The present invention relates to acidizing treatment fluids used during hydrocarbon recovery operations, and more particularly relates, in one non-limiting embodiment, to acidizing methods during hydrocarbon recovery operations that have reduced corrosivity of equipment.
Hydrocarbons sometimes exist in a formation but cannot flow readily into the well because the formation has very low permeability. Acidizing wells is a conventional process for increasing or restoring the permeability of subterranean formations so as to facilitate the flow of oil and gas from the formation into the well. This process involves treating the formation with an acid to dissolve fines and carbonate scale plugging or clogging the pores, thereby opening the pores and other flow channels and enhancing the permeability of the formation. Continued pumping forces the acid into the formation, where it etches channels or wormholes. These channels provide ways for the formation hydrocarbons to enter the well bore.
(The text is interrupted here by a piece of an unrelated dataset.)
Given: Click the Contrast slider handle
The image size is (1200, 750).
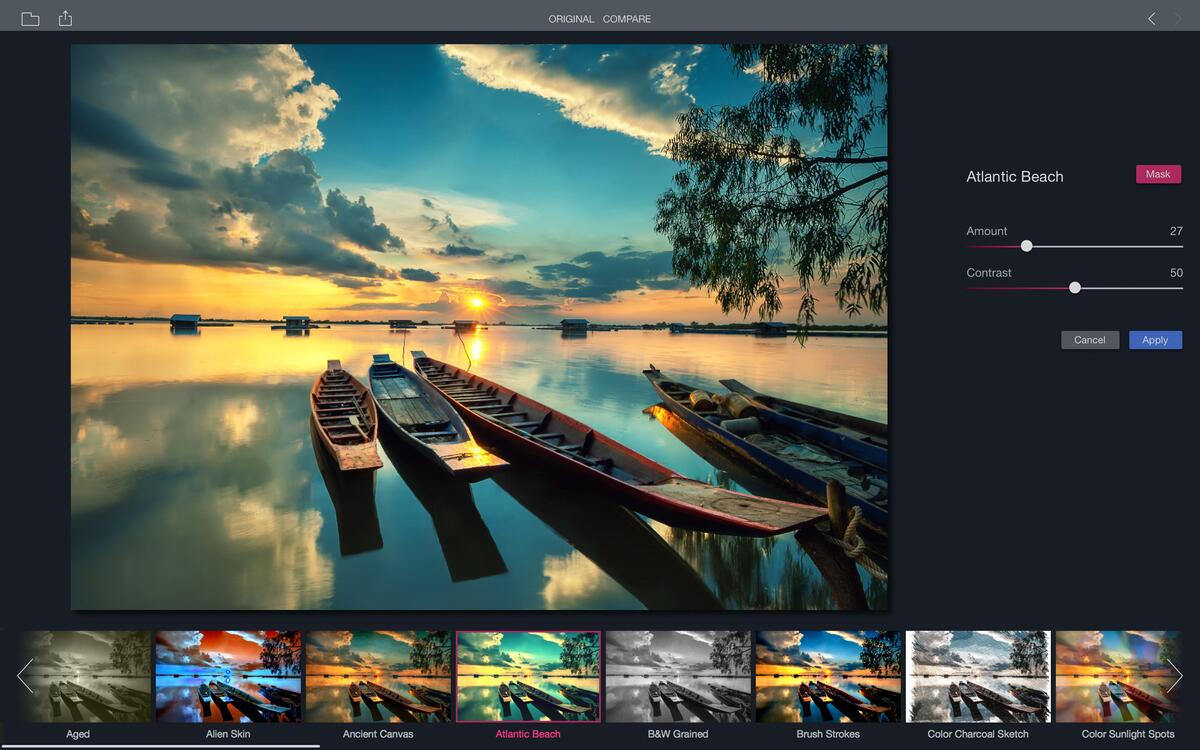Looking at the screenshot, I should coord(1074,287).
Conventional acidizing fluids, such as hydrochloric acid or a mixture of hydrofluoric and hydrochloric acids, have high acid strength and quick reaction with fines and scale nearest the well bore, and have a tendency to corrode tubing, casing and downhole equipment, such as gravel pack screens and downhole pumps, especially at elevated temperatures. In addition, above 200° F. (92° C.), HCl is not recommended because of its destructive effect on the rock matrix. Due to the type of metallurgy, long acid contact times and high acid sensitivity of the formations, removal of the scale with hydrochloric acid and hydrochloric acid mixtures has been largely unsuccessful. There is a need to find an acid fluid system to dissolve the scale and remove the source of the fines through acidizing the surrounding formation and reduce the corrosion of downhole equipment, particularly for high temperature wells.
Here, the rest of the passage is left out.